**Extracted material**:
────────────────────

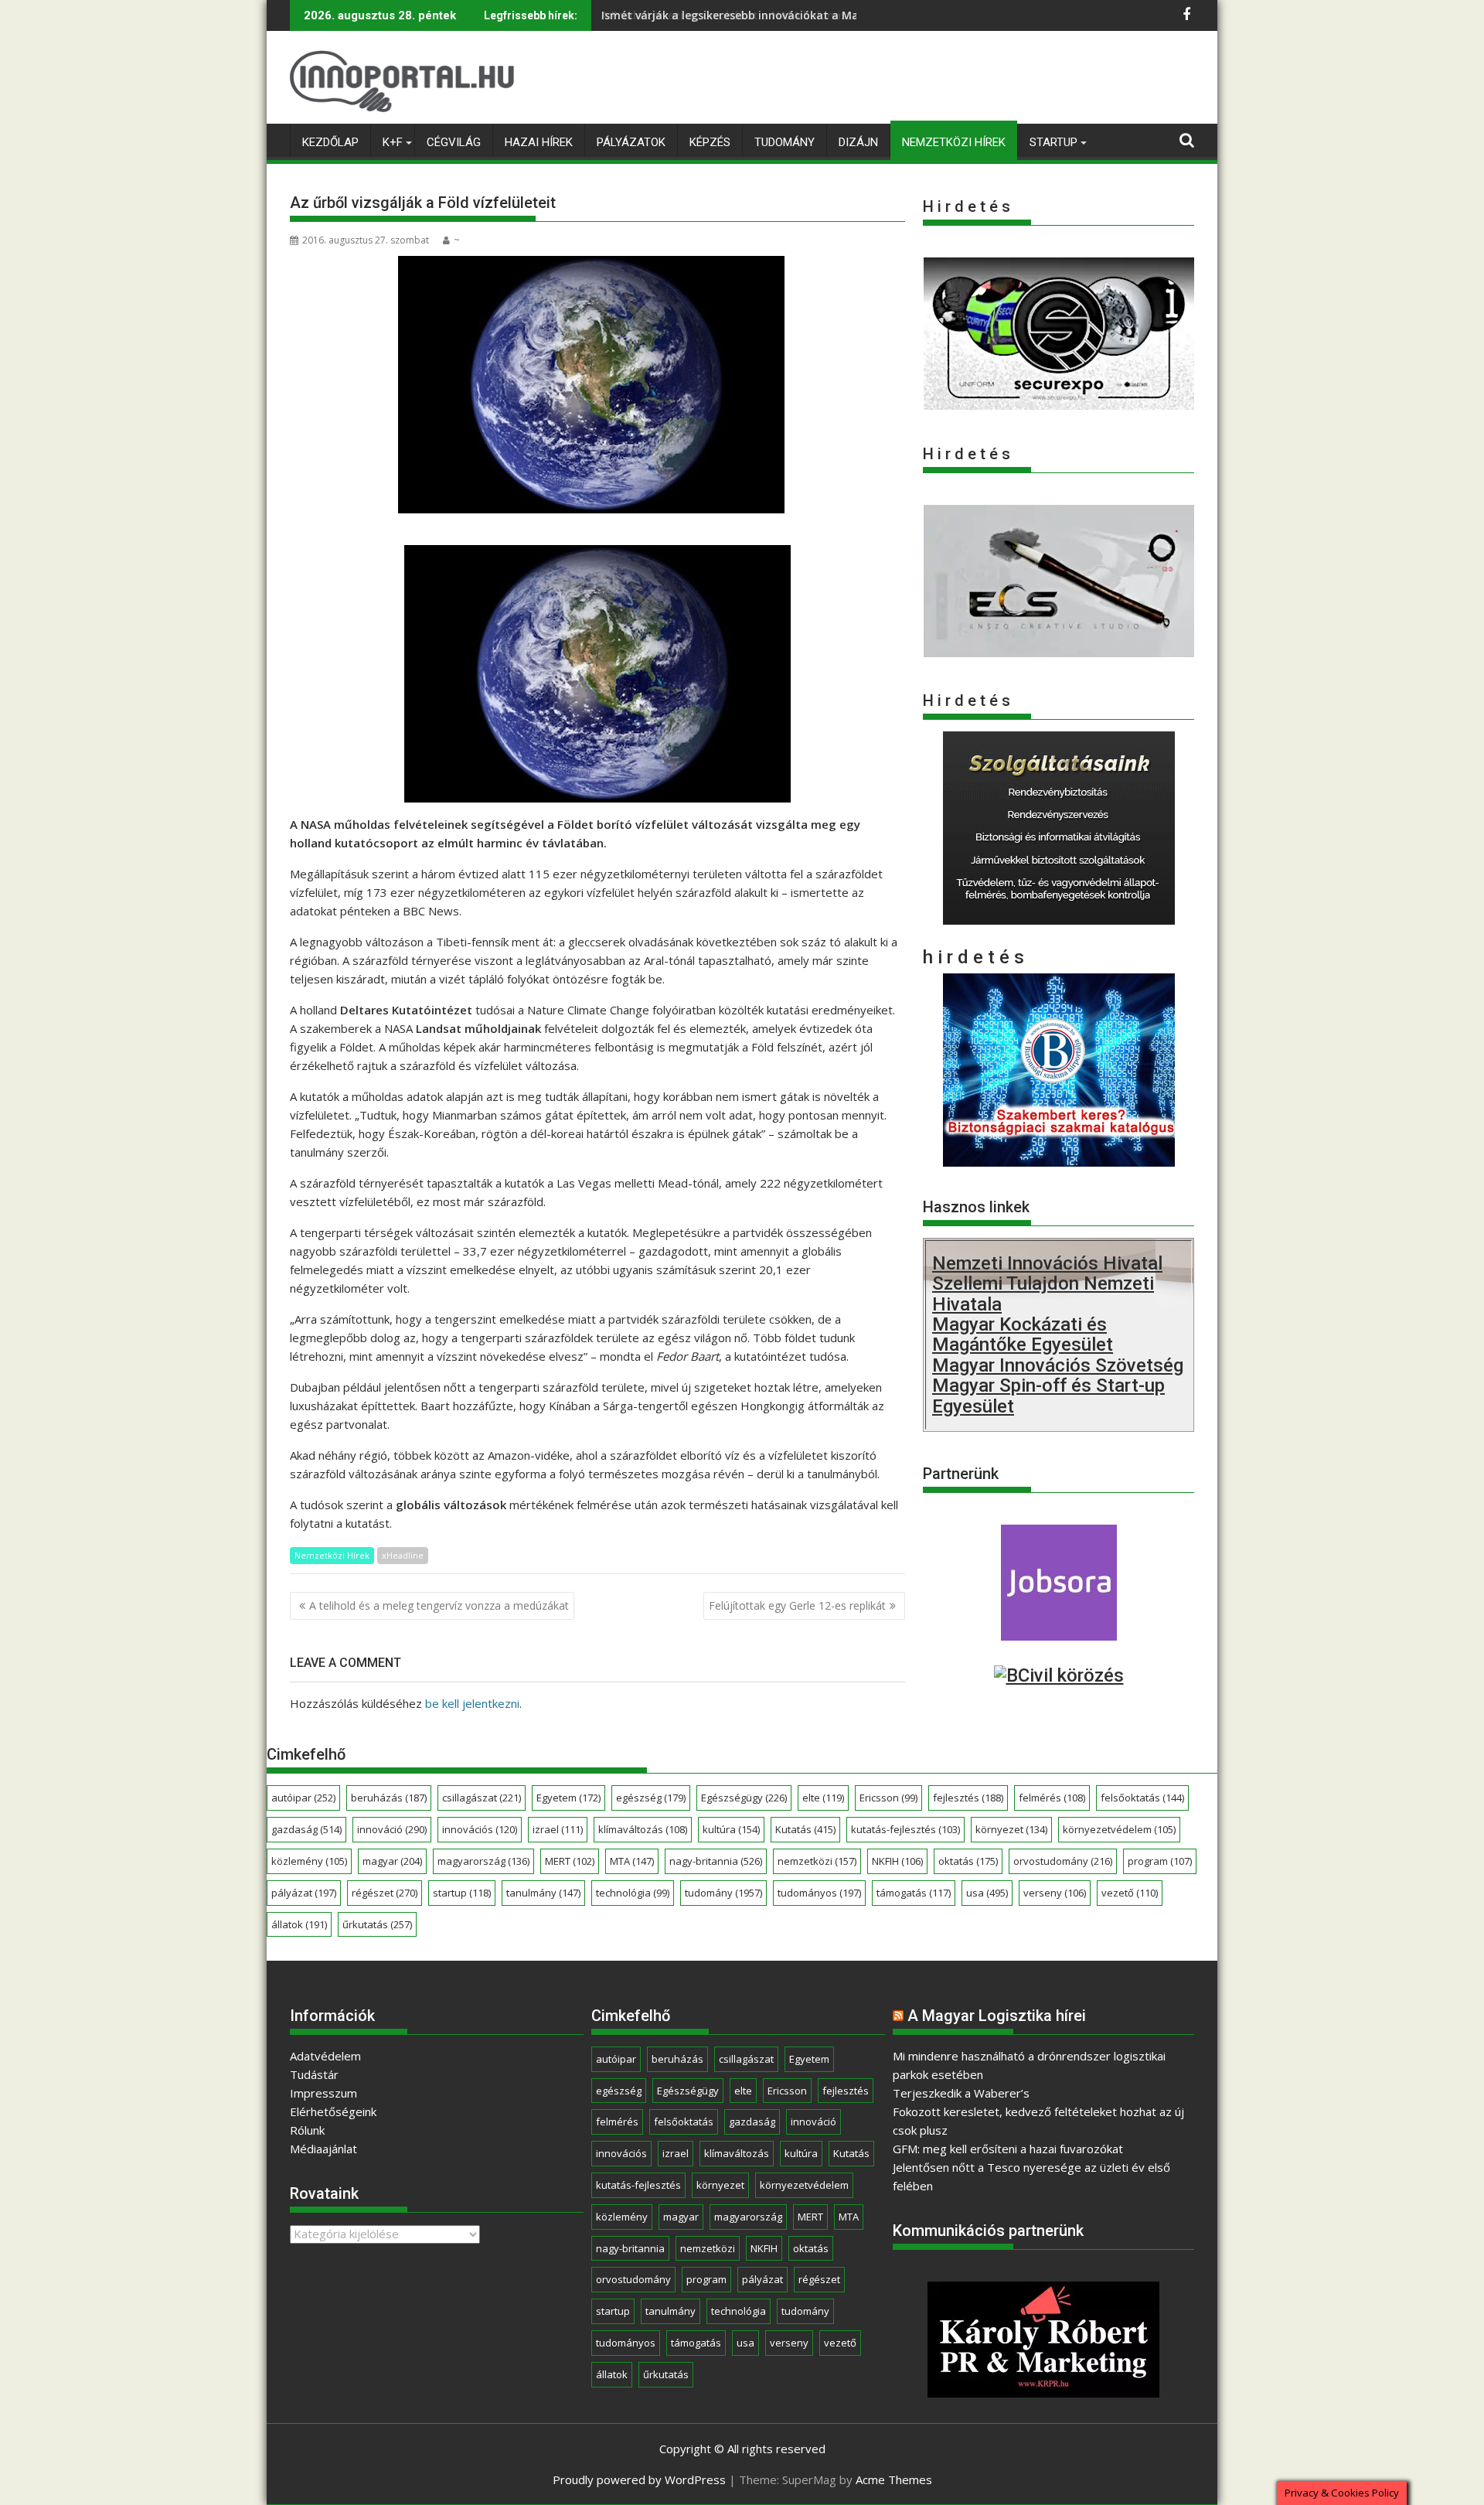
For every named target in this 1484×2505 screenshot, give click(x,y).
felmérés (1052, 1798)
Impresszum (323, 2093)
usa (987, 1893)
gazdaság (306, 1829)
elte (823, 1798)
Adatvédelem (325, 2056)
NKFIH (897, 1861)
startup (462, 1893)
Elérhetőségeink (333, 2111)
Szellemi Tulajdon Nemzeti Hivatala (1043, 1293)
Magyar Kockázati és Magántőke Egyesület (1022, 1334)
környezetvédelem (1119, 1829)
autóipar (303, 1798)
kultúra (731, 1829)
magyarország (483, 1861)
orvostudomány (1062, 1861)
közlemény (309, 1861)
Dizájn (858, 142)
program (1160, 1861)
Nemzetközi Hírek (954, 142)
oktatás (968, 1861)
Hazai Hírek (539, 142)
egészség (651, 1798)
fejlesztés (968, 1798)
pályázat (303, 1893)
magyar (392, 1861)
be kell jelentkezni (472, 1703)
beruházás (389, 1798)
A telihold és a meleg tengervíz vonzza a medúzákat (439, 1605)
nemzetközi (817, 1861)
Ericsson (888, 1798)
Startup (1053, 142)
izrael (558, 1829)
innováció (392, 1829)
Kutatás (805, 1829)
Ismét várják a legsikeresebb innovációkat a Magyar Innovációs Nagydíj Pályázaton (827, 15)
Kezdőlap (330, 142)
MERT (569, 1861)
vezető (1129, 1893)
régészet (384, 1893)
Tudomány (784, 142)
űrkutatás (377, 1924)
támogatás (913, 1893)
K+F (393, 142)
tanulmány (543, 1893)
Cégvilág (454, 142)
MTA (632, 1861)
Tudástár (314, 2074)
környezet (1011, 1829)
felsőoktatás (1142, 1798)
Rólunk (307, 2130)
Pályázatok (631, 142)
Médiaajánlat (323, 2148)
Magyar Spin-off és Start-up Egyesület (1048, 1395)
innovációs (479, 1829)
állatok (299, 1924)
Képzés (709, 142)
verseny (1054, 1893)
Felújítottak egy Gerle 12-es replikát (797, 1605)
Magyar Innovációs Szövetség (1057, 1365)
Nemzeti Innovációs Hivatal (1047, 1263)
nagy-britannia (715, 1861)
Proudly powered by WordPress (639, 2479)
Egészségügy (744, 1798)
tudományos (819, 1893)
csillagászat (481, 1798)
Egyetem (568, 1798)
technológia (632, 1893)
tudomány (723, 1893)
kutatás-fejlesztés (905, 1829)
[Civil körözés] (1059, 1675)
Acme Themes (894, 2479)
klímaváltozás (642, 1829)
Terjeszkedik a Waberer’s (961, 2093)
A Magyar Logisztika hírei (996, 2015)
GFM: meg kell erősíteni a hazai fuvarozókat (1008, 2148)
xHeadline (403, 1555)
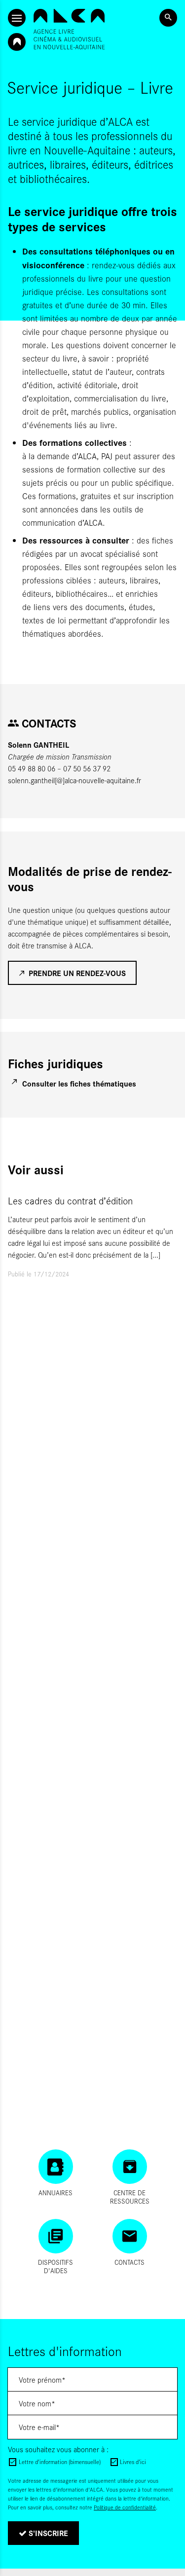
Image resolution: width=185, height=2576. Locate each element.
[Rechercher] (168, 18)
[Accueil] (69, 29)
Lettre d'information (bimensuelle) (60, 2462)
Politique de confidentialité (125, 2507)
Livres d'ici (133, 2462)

────────────────────

**Your objective**:
The string "kell" marks the lines to return from the material. Copy each one.

**Response**:
be kell jelentkezni (472, 1703)
GFM: meg kell erősíteni a hazai fuvarozókat (1008, 2148)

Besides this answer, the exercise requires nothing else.